Да, я твёрдо верю в это. И ты тоже верь, Харытэй. Ибо твоя недолгая жизнь не прошла понапрасну. И пусть тебя нет среди людей, а Тусахов — жив. Я клянусь: сколько бы завораживающей лести и лжи я ни слышал от нашего недруга, я не откажусь от своей священной вражды. Никогда, до последнего дыхания. Ибо если смирюсь, то наш сын подумает, что подлость — обычна, да и не так уж страшна, если отец смог забыть и простить её своему врагу.
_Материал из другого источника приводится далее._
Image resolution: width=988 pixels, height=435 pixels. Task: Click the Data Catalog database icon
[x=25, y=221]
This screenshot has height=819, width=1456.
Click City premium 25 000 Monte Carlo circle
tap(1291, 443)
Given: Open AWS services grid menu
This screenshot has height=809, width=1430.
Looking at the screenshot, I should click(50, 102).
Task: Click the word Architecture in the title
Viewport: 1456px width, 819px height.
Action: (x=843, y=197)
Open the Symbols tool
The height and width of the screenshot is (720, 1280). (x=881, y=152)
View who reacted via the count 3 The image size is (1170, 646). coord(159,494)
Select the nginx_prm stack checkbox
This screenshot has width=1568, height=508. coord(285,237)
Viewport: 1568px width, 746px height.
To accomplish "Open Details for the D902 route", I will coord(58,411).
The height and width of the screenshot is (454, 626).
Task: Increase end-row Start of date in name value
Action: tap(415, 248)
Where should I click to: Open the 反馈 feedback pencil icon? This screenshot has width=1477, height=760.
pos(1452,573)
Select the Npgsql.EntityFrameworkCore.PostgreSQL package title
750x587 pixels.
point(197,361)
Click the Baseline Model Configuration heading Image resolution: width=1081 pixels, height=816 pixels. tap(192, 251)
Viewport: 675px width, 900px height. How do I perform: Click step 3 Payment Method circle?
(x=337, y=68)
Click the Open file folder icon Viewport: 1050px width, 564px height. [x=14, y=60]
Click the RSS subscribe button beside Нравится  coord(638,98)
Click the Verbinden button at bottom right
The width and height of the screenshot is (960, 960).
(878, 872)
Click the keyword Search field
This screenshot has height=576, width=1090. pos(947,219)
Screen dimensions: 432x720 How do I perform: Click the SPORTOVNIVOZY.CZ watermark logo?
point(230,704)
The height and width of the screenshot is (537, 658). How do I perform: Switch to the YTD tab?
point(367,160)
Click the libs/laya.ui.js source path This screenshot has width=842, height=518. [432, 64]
Нет, Харытэй, я не буду, конечно, убивать или бить Тусахова, не буду жаловаться на него и позорить перед людьми. Это было бы по его законам, а я не хочу их принимать. Ведь именно этого и ждёт он от меня… Но я расскажу обо всём Максиму…
Он вдруг почувствовал, что совершенно спокоен. Душевная боль отпустила его, и было какое-то странное ощущение, что — навсегда. Пронзительная боль в сердце тоже утихла. Утихла, хотя и без уверенности в том, что она не повторится.
Харайданов поднялся, запахнул ворот рубахи, пригладил слипшиеся, взлохмаченные волосы. Он был совершенно спокоен. Он был спокоен, ибо принял решение.
Теперь он был готов встретиться с кем угодно, готов к любому разговору. И главное — к разговору с Максимом.
Он стряхнул с себя приставшую хвою, оправил рубашку и повернулся лицом в ту сторону, где мерно шумела на перекатах речка. И в это время оттуда, со стороны брода, послышался крик:
— Отец!
— Не кричи. Я здесь, — громко и четко сказал Ксенофонт.
Из-за крутояра показался Максим. Ксенофонт не двинулся ему навстречу, стоял на том же месте возле поваленного дерева.
— Отец! В чём дело?.. Что случилось?! — от подъёма по яру и от волнения Максим едва переводил дух.
— А где твои люди? — не отвечая на его вопрос, спросил Харайданов.
— Дома остались… С Ариной… — Максим был в замешательстве. — А ты почему… ушёл?
Харайданов молчал — он ещё не знал, как начать тот разговор с сыном, на который он решился.
Но Максим уже, видимо, начал о чём-то догадываться. Пристально посмотрев на отца, он спросил:
— Из-за Тусахова?
Харайданов утвердительно кивнул:
— Да. Из-за Тусахова.
Максим помолчал, потом снова вопросительно поднял на отца глаза.
— Ты что… знал его раньше?
— Да, знал. И твоя мать тоже знала его. К несчастью.
Максим подошел вплотную к отцу, осторожно положил ему руки на плечи, ещё раз взглянул в глаза.
— Отец… — тихо произнёс он и уже другим, мягким, но настойчивым голосом закончил: — Ты должен рассказать мне всё. Понимаешь — всё.
Харайданов положил в ответ свои руки на плечи сына.
— А твои люди?.. Разве они не будут искать тебя?
— Расскажи, отец, — голос Максима был уже требовательным.
— Ну что ж, — Харайданов вздохнул. — Ты сам этого хотел. Впрочем, если даже ты и не захочешь слушать меня, — а может быть и так! — я всё равно тебе расскажу.
Он медленно опустился на замшелый ствол, на котором сидел, придя сюда.
— Садись, сынок. Садись и слушай…
1967
Сорат — простокваша особого приготовления.